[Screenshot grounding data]
-*-

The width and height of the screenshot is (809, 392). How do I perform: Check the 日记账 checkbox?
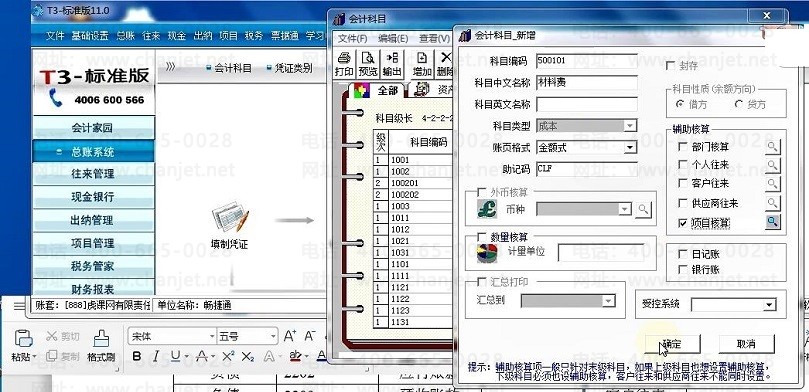pos(683,254)
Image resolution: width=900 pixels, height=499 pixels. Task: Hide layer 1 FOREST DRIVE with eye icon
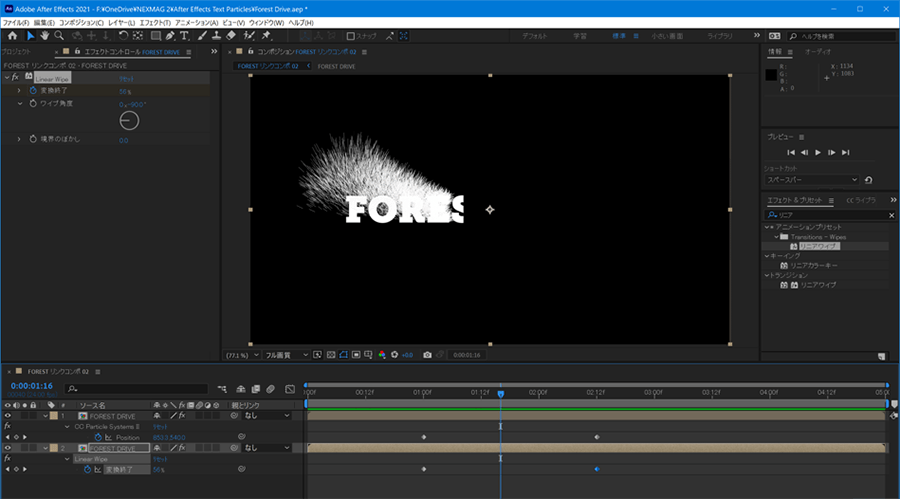[8, 415]
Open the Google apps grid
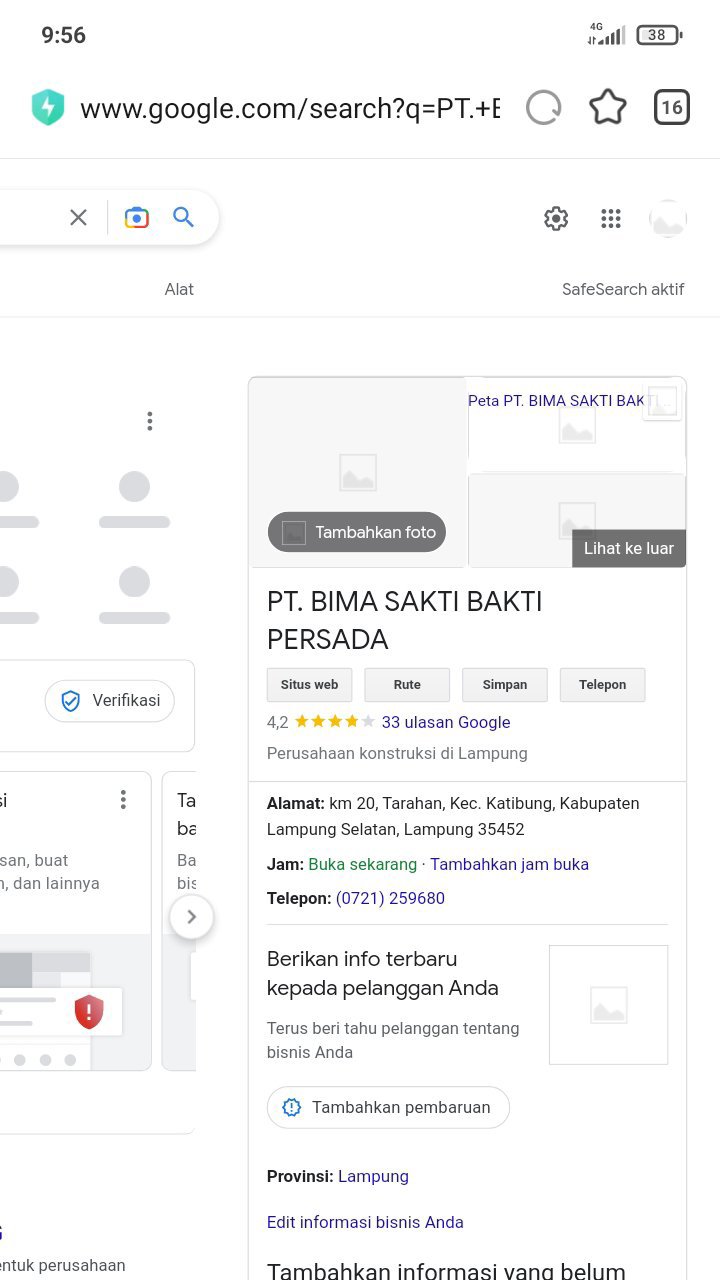Screen dimensions: 720x1280 tap(611, 219)
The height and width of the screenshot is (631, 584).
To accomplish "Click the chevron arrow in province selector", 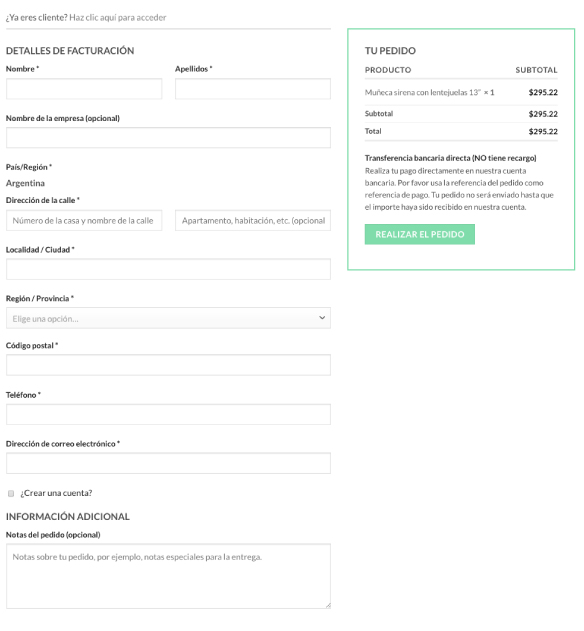I will click(322, 318).
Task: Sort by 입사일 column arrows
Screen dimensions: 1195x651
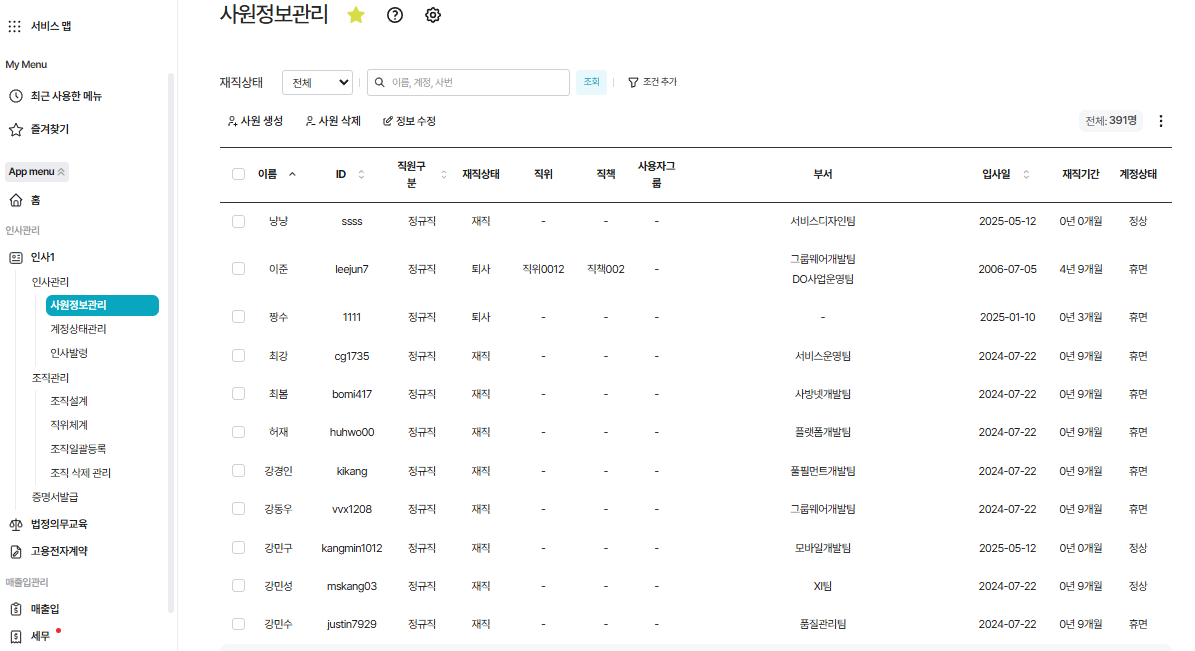Action: click(x=1026, y=174)
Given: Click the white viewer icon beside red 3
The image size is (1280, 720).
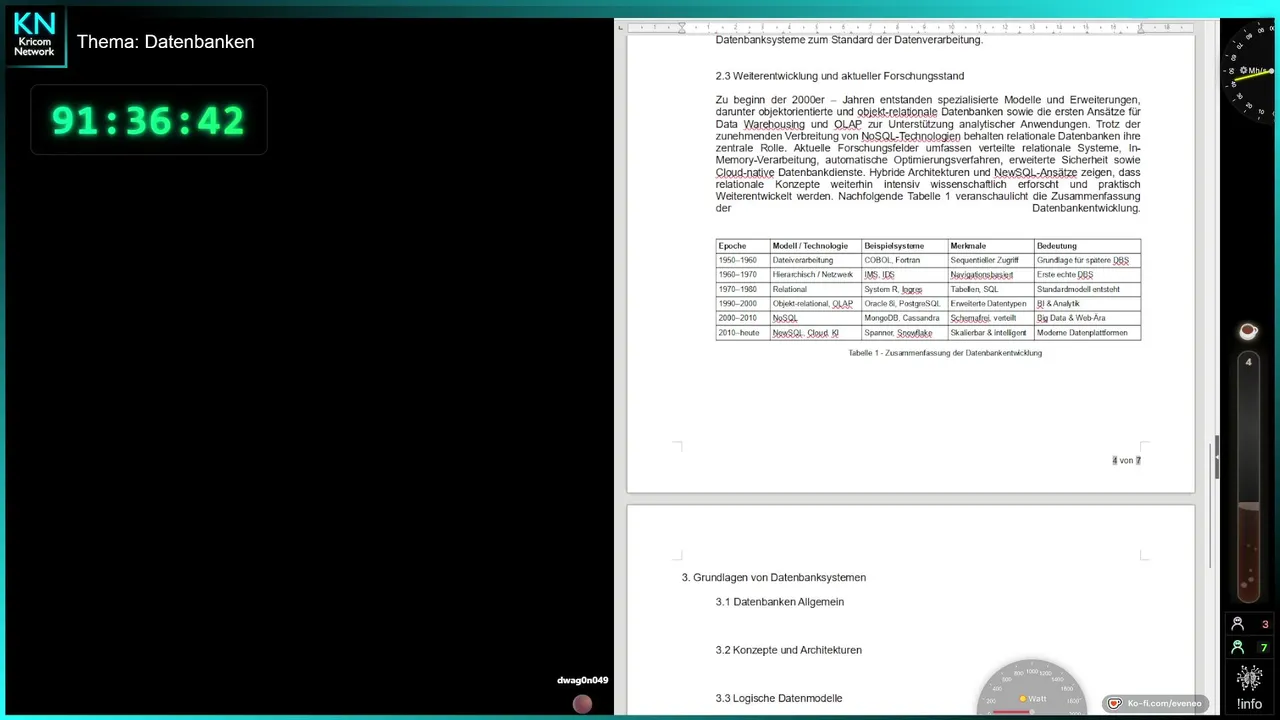Looking at the screenshot, I should pos(1238,624).

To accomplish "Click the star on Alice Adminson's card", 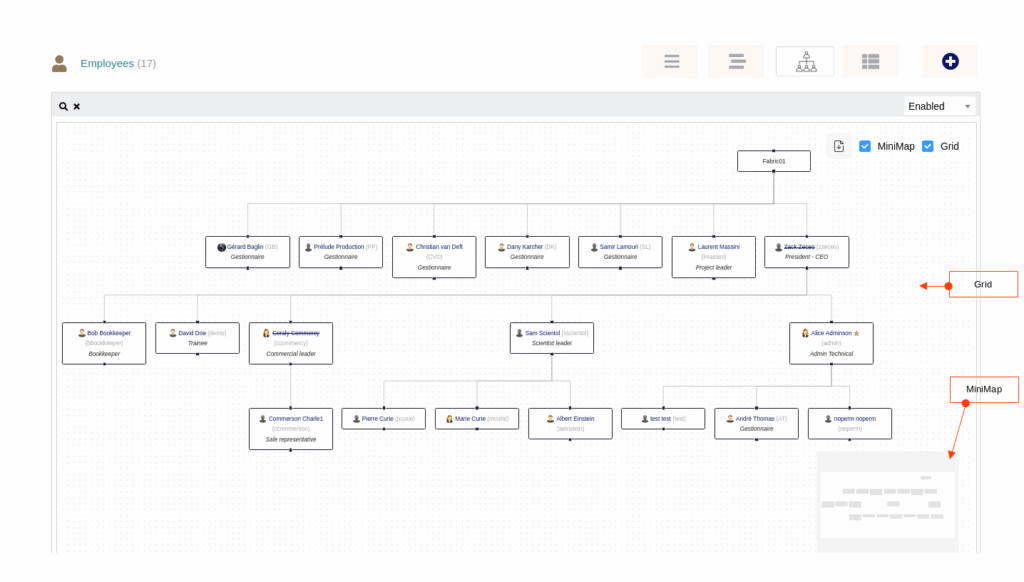I will tap(856, 333).
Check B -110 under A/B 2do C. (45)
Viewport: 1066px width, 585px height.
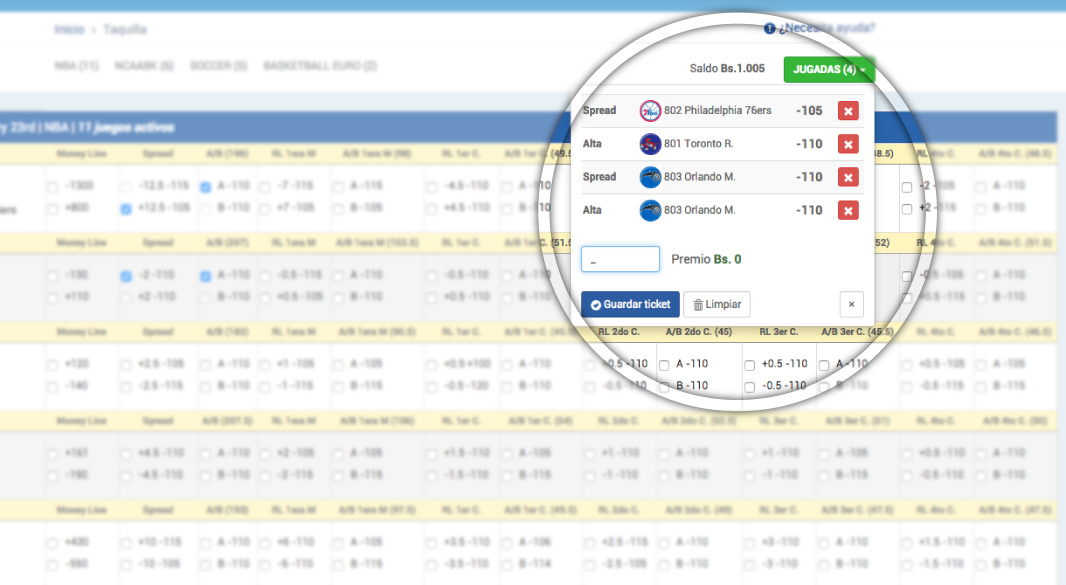click(x=664, y=386)
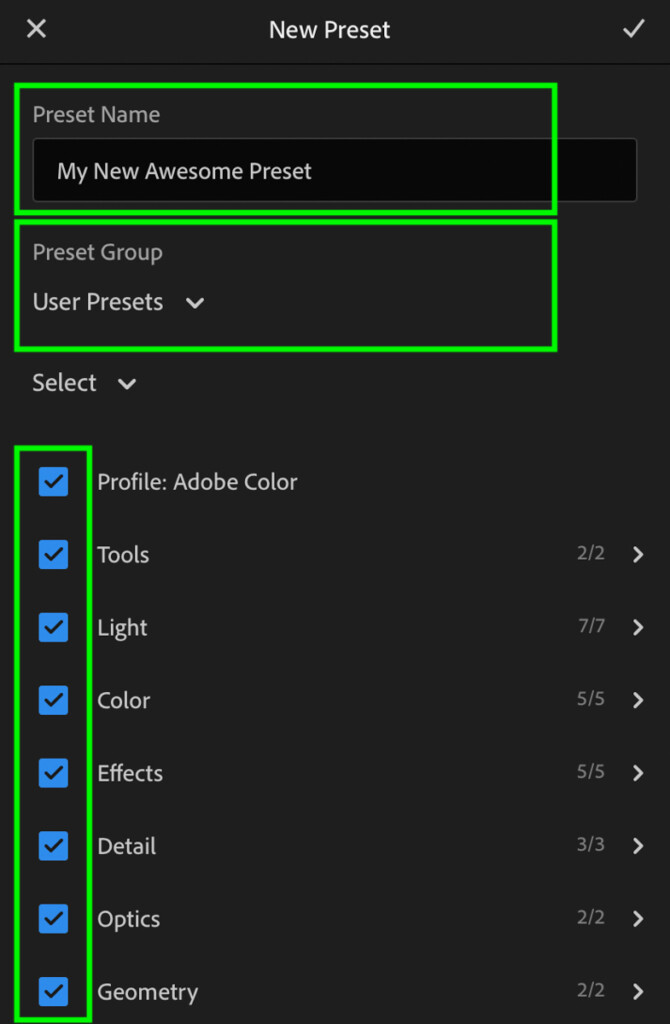Screen dimensions: 670x1024
Task: Toggle the Effects checkbox
Action: [54, 773]
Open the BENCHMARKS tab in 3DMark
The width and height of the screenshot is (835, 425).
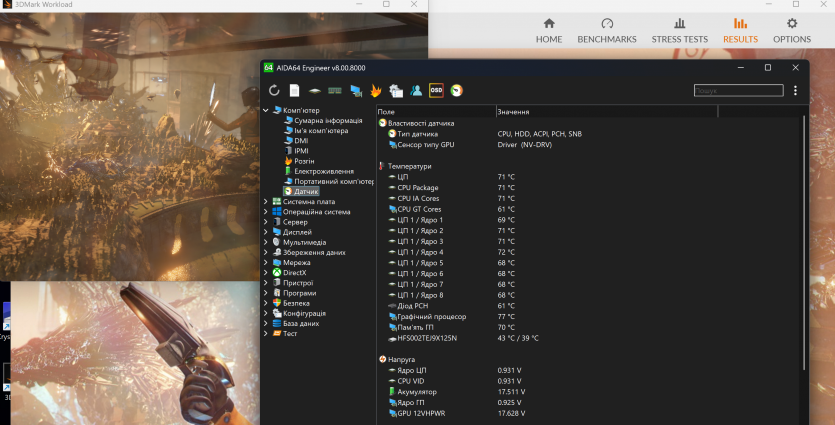coord(606,30)
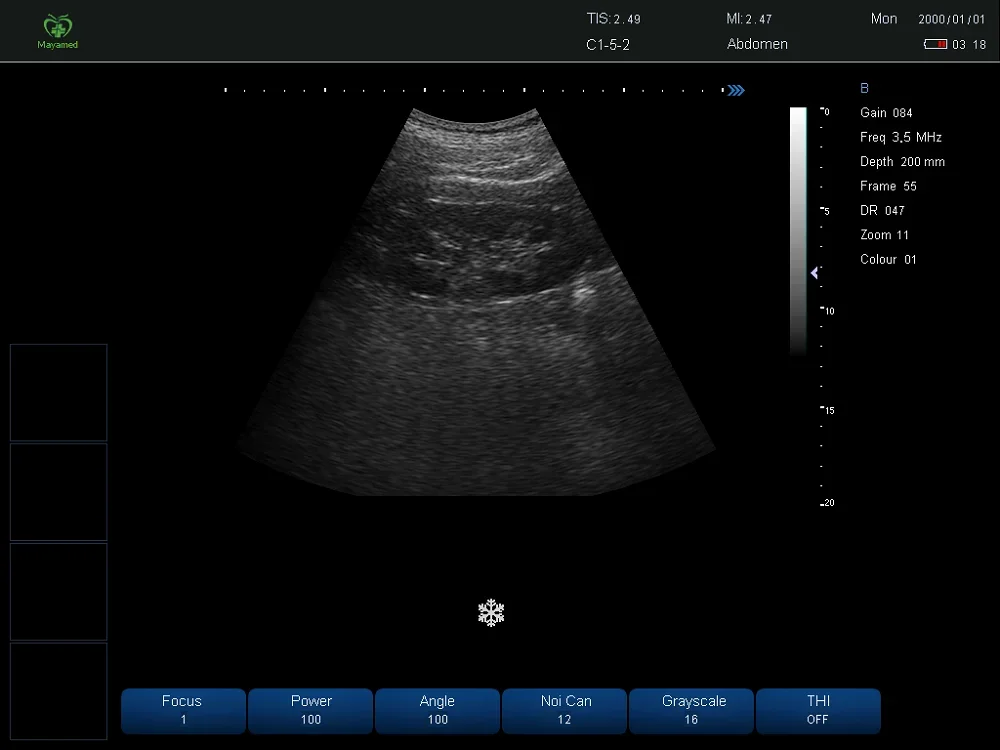Select the first empty thumbnail slot
Screen dimensions: 1000x750
tap(58, 392)
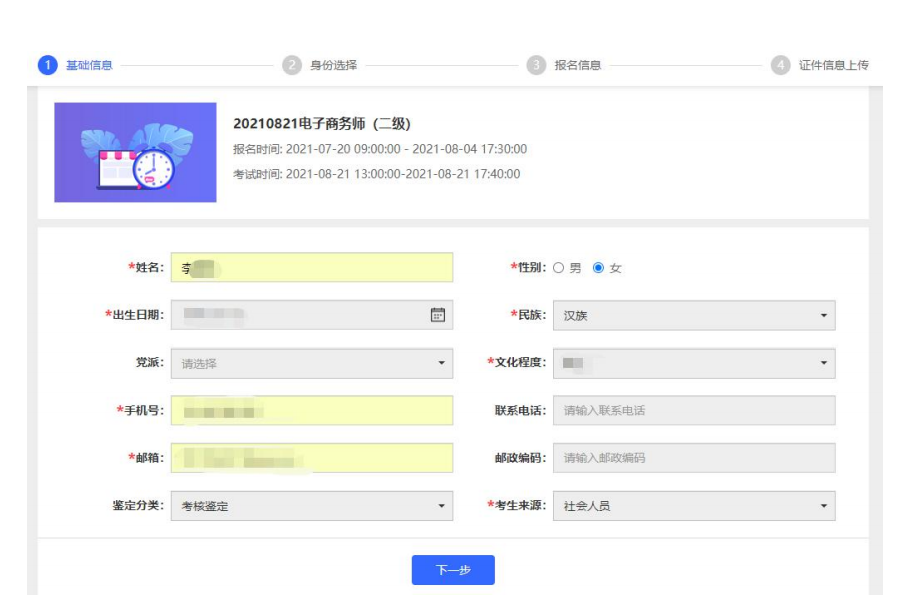The height and width of the screenshot is (607, 899).
Task: Open the 考生来源 dropdown showing 社会人员
Action: click(693, 506)
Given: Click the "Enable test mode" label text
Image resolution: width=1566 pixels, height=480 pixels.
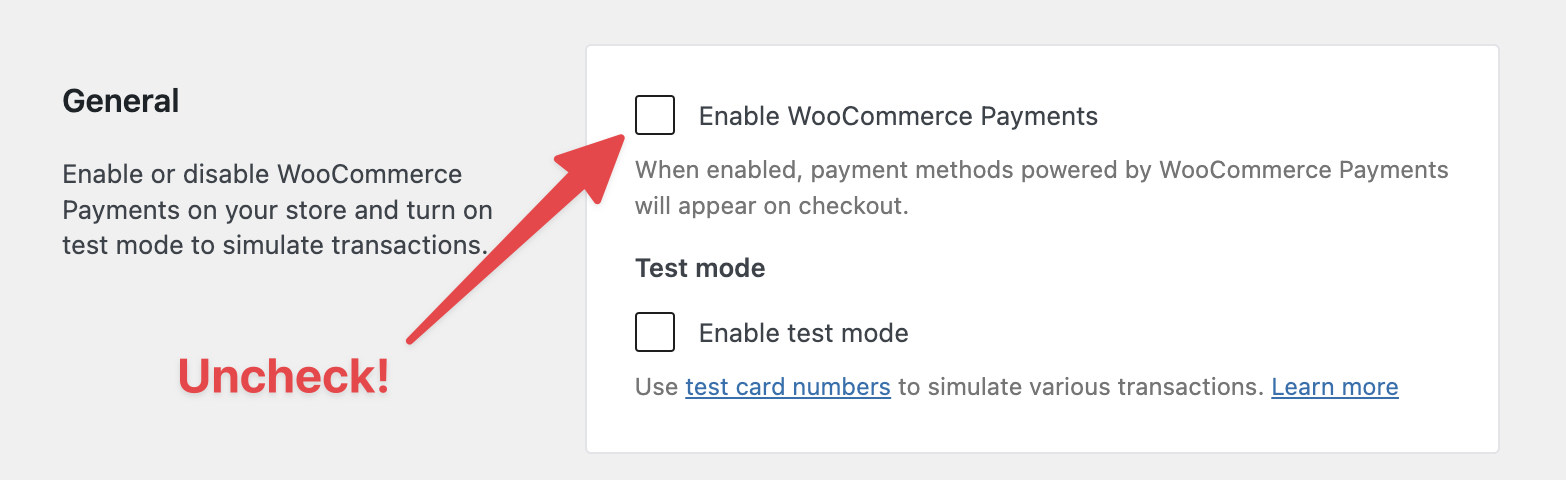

-*-

▶ Aim of the task
Wherever the string "Given" appears in a line of the records, copy that line.

▶ Output
Given: Click the white viewer icon beside red 3
Given: Click the "Enable test mode" label text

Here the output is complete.